Welcome to our first “5 Questions With…”, a new series on Plannovation. We ask you, the environmental professional, five questions. We're kicking off this series with Susan Lassell, a Historic Preservation Program Manager at CP&Y Inc.
Susan has practiced historic preservation planning in the environmental compliance context for over 15 years, including positions with private sector firms in Washington D.C., California, and Texas.
How do you describe your job to non-historians/NEPA people?
SL: I help integrate the preservation of historic resources into overall project planning on local, state and federal construction projects.”
What one piece of advice would you give to a new Historic Preservation Planner today?

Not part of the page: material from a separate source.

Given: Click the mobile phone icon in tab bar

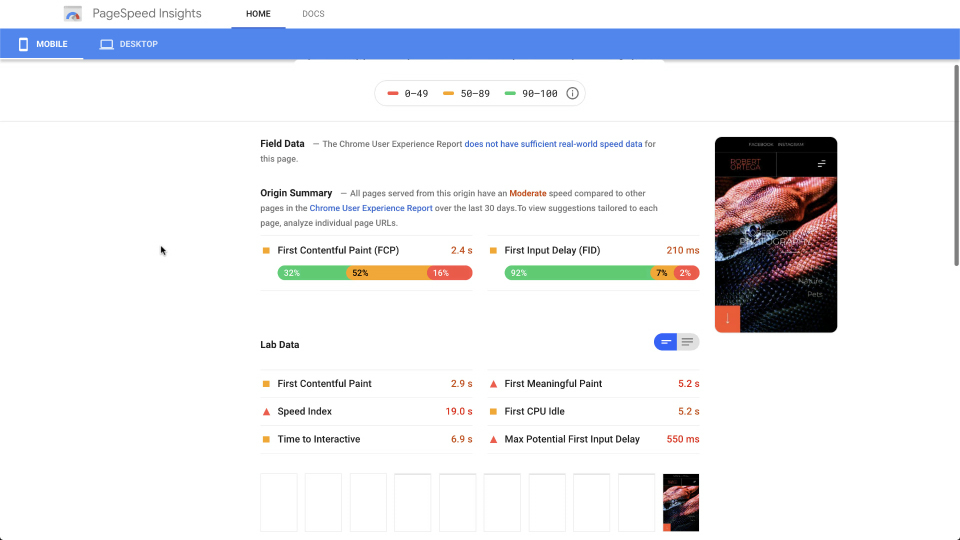Looking at the screenshot, I should pos(23,44).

SL: Draw yourself a 9 square chart, three columns across and three columns down; write “Federal, State, local” across the top and “Public, Private, Non-profit” down the side. Make it your goal to fill each of those cells at some point over the life of your career, whether it's your day job, a volunteer opportunity, or serving on a board of directors. Being an effective preservation planner requires the ability to see things from many perspectives, and this is a good way to broaden your perspective!
How do you keep up with trends and developments in NEPA and environmental documents?
SL: It seems there's never enough time for this! However, I keep up by reading new guidance published by client agencies such as the Texas Department of Transportation and the Texas Historical Commission, . . . and attending annual professional meetings such as the TxDOT Environmental Coordinators meeting and Preservation Texas' “Summit on Texas Preservation”.
What is your favorite website for historians (work or non-work related)?
SL: NewspaperARCHIVE.com gives you amazing access to newspapers small and large, dating back to the 19th century, and is very easy to search.
What is one improvement that you hope to see in either NEPA documents or in Intensive Surveys in the near future?
SL: While archeological reports are systematically archived by the Texas Archeological Research Laboratory (TARL), hundreds of historic resources surveys are conducted each year in compliance with Section 106 of the National Historic Preservation Act that are not centrally archived and thus are effectively unavailable. A central repository, preferably an on-line, public-access, digital archive, of publicly funded historic resources surveys would be of great benefit for all future projects.